> [PROBLEM DETAILS]:
Lift out, unaltered, the lines of the material below between the line holding "Sau viet nam (35, 2280)" and the line holding "[Mobile menu icon] (348, 35)", counting both.

> [WORKING DATA]:
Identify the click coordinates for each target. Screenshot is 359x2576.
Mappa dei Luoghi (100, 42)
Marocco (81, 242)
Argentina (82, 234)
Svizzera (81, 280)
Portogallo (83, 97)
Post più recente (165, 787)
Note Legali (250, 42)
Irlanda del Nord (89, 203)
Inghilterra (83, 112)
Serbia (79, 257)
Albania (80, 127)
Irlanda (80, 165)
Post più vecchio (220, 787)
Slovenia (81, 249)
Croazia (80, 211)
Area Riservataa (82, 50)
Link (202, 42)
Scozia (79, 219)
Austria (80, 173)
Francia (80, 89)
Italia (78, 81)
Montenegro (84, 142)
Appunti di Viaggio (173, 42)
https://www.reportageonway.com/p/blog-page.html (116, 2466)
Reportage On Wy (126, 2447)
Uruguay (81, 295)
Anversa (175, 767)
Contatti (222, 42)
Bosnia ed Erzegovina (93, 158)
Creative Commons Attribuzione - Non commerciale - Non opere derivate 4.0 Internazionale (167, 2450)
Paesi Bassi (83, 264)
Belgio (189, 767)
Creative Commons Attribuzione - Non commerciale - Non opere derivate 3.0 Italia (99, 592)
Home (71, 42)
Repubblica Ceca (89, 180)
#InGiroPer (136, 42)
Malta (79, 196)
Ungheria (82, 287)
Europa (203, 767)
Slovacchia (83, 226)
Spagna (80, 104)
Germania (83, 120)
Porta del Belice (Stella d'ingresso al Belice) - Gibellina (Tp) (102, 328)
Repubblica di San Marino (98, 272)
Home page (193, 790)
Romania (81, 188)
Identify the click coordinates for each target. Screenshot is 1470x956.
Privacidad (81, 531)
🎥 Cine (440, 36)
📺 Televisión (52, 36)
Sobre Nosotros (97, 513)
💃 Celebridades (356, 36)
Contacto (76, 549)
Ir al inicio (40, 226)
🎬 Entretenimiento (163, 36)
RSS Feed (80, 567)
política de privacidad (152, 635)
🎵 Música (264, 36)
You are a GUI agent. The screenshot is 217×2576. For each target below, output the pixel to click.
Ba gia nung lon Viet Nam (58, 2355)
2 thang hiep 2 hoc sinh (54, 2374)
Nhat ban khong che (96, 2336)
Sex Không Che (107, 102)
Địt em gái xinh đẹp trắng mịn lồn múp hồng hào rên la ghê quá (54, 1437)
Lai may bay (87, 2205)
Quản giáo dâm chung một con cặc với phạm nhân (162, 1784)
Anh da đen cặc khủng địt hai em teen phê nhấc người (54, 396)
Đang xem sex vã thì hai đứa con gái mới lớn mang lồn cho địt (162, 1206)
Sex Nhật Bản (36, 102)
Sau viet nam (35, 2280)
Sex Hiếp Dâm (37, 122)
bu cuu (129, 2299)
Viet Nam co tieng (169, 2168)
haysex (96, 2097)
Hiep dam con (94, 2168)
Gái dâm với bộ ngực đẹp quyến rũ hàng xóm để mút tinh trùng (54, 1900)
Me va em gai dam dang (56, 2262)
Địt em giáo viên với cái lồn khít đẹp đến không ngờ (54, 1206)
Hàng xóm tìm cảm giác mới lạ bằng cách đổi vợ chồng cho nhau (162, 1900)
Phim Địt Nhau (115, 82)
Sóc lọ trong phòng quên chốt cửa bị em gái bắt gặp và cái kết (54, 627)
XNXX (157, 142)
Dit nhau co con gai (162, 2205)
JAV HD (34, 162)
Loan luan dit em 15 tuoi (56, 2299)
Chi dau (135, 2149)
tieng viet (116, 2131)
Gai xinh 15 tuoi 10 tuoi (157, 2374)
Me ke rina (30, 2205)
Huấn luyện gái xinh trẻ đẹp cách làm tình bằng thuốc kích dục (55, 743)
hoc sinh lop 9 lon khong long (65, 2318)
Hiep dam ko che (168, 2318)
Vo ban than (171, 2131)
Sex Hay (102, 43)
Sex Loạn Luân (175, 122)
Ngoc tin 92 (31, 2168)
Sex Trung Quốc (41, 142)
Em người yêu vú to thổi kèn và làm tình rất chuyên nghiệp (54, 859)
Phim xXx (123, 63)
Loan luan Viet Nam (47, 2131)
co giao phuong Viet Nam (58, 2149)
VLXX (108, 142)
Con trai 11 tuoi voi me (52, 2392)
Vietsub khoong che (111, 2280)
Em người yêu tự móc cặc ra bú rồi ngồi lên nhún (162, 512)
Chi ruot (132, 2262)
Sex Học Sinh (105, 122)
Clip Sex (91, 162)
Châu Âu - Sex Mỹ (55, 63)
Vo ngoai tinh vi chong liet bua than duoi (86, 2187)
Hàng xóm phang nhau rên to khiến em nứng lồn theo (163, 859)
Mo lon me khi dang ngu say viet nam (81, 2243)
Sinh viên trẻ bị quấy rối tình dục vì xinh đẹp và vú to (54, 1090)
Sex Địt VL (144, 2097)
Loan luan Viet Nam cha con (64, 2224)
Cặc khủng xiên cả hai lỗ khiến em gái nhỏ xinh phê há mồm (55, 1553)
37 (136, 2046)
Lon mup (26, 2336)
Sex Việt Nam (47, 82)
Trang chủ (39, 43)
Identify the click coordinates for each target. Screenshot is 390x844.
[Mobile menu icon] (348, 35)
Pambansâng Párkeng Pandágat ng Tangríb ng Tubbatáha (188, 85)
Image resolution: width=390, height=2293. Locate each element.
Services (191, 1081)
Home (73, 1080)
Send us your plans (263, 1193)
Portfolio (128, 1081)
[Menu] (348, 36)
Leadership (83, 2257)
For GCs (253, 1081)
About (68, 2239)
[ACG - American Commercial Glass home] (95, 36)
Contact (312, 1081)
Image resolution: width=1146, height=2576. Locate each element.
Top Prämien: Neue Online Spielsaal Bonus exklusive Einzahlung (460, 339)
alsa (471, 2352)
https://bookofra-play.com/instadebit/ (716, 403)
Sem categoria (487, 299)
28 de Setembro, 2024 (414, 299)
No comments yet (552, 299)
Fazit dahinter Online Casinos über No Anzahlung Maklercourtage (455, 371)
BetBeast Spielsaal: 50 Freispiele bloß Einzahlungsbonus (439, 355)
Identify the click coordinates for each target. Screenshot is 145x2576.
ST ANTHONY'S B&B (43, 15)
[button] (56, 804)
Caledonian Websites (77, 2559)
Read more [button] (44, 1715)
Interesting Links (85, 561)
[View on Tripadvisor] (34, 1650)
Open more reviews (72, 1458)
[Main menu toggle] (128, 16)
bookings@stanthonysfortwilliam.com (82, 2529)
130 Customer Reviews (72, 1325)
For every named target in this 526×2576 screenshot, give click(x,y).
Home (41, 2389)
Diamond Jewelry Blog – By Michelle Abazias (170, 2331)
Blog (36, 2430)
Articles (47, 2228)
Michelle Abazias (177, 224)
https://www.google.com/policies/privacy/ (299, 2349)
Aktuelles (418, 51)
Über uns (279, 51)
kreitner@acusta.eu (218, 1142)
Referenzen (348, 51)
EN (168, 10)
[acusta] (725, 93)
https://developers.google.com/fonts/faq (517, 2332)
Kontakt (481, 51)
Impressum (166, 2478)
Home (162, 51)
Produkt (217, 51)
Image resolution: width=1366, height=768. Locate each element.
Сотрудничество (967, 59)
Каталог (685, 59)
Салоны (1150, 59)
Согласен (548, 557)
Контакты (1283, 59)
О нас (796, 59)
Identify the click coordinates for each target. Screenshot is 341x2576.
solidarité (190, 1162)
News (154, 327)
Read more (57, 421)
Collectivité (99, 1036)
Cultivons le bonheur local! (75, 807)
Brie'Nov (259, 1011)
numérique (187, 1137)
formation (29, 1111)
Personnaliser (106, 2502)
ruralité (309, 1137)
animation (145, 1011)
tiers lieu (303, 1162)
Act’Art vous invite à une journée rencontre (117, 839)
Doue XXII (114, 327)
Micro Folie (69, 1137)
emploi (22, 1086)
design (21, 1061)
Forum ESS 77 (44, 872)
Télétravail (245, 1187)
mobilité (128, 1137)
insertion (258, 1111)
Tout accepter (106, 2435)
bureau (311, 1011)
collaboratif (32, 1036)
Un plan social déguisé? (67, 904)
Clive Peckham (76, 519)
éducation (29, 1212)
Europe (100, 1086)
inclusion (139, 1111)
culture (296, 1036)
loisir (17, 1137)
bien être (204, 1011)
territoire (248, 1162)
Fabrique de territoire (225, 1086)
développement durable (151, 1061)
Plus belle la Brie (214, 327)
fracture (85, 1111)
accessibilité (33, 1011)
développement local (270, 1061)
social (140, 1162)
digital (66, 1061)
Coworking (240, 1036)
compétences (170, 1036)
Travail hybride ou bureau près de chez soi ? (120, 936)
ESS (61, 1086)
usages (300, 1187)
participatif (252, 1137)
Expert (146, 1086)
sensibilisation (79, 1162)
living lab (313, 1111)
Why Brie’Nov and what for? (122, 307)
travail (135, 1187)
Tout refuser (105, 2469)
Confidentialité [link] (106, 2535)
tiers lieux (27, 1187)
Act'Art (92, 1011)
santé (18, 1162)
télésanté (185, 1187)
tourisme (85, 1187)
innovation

> [EXPECTED ANSWER]:
Sau viet nam (35, 2280)
Sex Hiếp Dâm (37, 122)
bu cuu (129, 2299)
Viet Nam co tieng (169, 2168)
haysex (96, 2097)
Hiep dam con (94, 2168)
Gái dâm với bộ ngực đẹp quyến rũ hàng xóm để mút tinh trùng (54, 1900)
Me va em gai dam dang (56, 2262)
Địt em giáo viên với cái lồn khít đẹp đến không ngờ (54, 1206)
Hàng xóm tìm cảm giác mới lạ bằng cách đổi vợ chồng cho nhau (162, 1900)
Phim Địt Nhau (115, 82)
Sóc lọ trong phòng quên chốt cửa bị em gái bắt gặp và cái kết (54, 627)
XNXX (157, 142)
Dit nhau co con gai (162, 2205)
JAV HD (34, 162)
Loan luan dit em 15 tuoi (56, 2299)
Chi dau (135, 2149)
tieng viet (116, 2131)
Gai xinh 15 tuoi 10 tuoi (157, 2374)
Me ke rina (30, 2205)
Huấn luyện gái xinh trẻ đẹp cách làm tình bằng thuốc kích dục (55, 743)
hoc sinh lop 9 lon khong long (65, 2318)
Hiep dam ko che (168, 2318)
Vo ban than (171, 2131)
Sex Hay (102, 43)
Sex Loạn Luân (175, 122)
Ngoc tin 92 (31, 2168)
Sex Trung Quốc (41, 142)
Em người yêu vú to thổi kèn và làm tình rất chuyên nghiệp (54, 859)
Phim xXx (123, 63)
Loan luan Viet Nam (47, 2131)
co giao phuong Viet Nam (58, 2149)
VLXX (108, 142)
Con trai 11 tuoi voi me (52, 2392)
Vietsub khoong che (111, 2280)
Em người yêu tự móc cặc ra bú rồi ngồi lên nhún (162, 512)
Chi ruot (132, 2262)
Sex Học Sinh (105, 122)
Clip Sex (91, 162)
Châu Âu - Sex Mỹ (55, 63)
Vo ngoai tinh vi chong liet bua than duoi (86, 2187)
Hàng xóm phang nhau rên to khiến em nứng lồn theo (163, 859)
Mo lon me khi dang ngu say viet nam (81, 2243)
Sinh viên trẻ bị quấy rối tình dục vì xinh đẹp và vú to (54, 1090)
Sex Địt VL (144, 2097)
Loan luan Viet Nam cha con (64, 2224)
Cặc khủng xiên cả hai lỗ khiến em gái nhỏ xinh phê há mồm (55, 1553)
37 (136, 2046)
Lon mup (26, 2336)
Sex Việt Nam (47, 82)
Trang chủ (39, 43)
Identify the click coordinates for each target. Screenshot is 390x844.
[Mobile menu icon] (348, 35)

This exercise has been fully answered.